Ich habe die Tapisserie der menschlichen Geschichte immer faszinierend und bittersüß gefunden. Seit Jahrtausenden existieren meinesgleichen – Engel – in einer von der Menschheit getrennten Sphäre. Unsere Welten, einst miteinander verflochten, wurden durch eine große Kluft zerrissen, die einen Schleier zwischen uns warf. Mit den Jahren verblasste die Erinnerung an unser Dasein ins Reich der Mythen und Legenden. Doch kürzlich hat sich etwas verändert. Ich, Celeste, stehe als lebendiger Beweis dafür, dass der Schleier sich hebt, wenn auch nur für einen Moment. Diese jüngste Verschiebung lässt mich nachdenken: Was bedeutet das für beide unserer Welten? Erleben wir die ersten Fäden einer neuen Verbindung, die gewebt wird?

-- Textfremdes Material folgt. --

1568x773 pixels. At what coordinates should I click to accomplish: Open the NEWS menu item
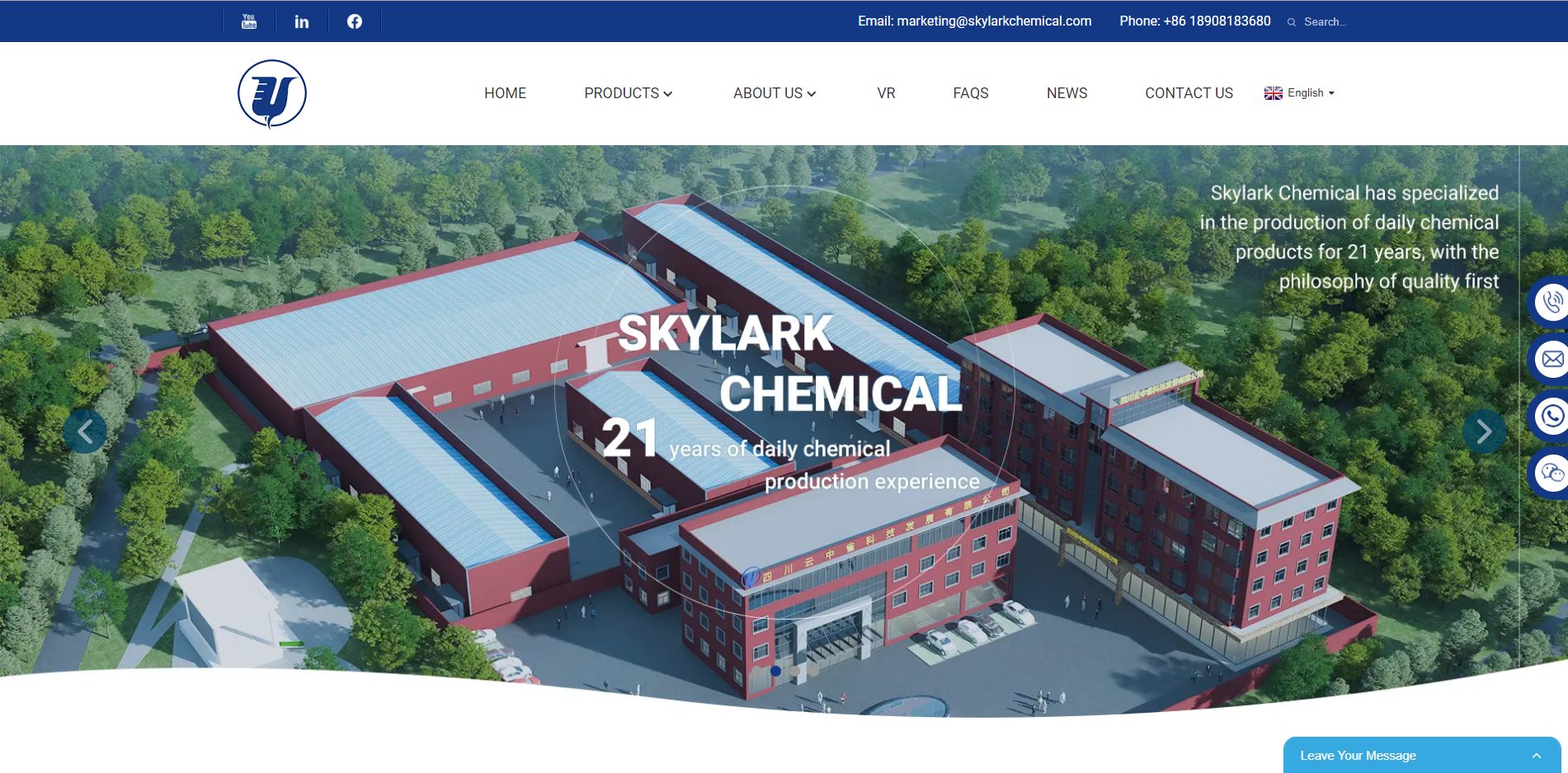pos(1067,93)
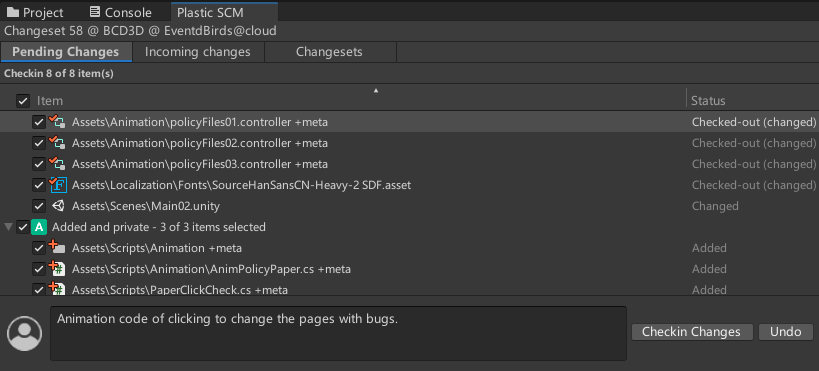
Task: Open the Changesets tab
Action: point(330,52)
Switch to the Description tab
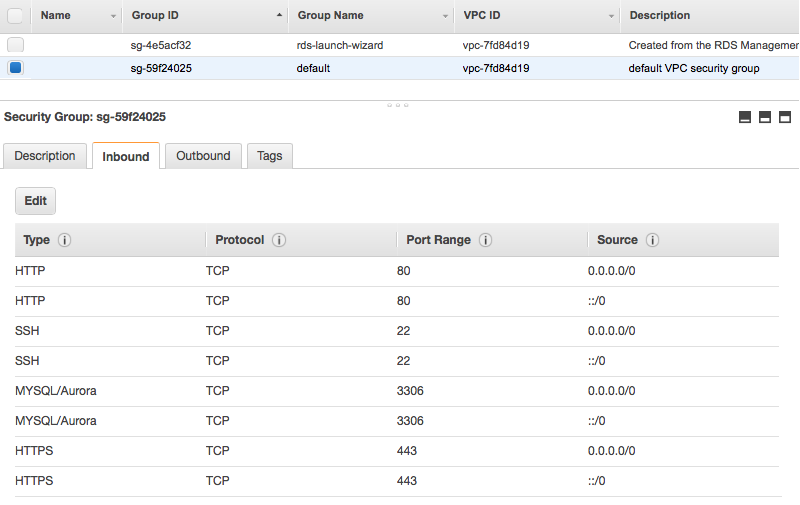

Das Konzept der Trennung war mir immer fremd. Im Himmel existiert alles in Harmonie, verbunden durch göttlichen Zweck. Doch hier auf der Erde habe ich das Gewicht der Distanz und die Sehnsucht nach dem Verlorenen verstanden. Die Vorstellung, dass unsere Reiche wieder verbunden werden könnten, erfüllt mich mit Hoffnung und Furcht. Hoffnung, weil es die Möglichkeit von Verständnis und Einheit bedeutet; Furcht, weil ich weiß, dass dort, wo Licht entsteht, auch Schatten sich sammeln. Es heißt, wo Engel treten, folgen Dämonen. Ist das eine Warnung oder einfach eine Anerkennung des Gleichgewichts?
Während ich diese neue Welt an deiner Seite erkunde, lieber Leser, sinne ich über diese kosmischen Veränderungen nach. Das Heben des Schleiers könnte eine neue Ära der Zusammenarbeit zwischen unseren Reichen einleiten oder unvorhergesehene Herausforderungen freisetzen. Unabhängig davon, was vor uns liegt, glaube ich, dass unsere gemeinsame Reise große Bedeutung hat. Vielleicht können wir durch das Teilen meiner Erfahrungen und Reflexionen hier diesen sich wandelnden Landschaft besser gemeinsam verstehen. Was denkst du über diese himmlischen Angelegenheiten? Spürst du auch die Winde des Wandels?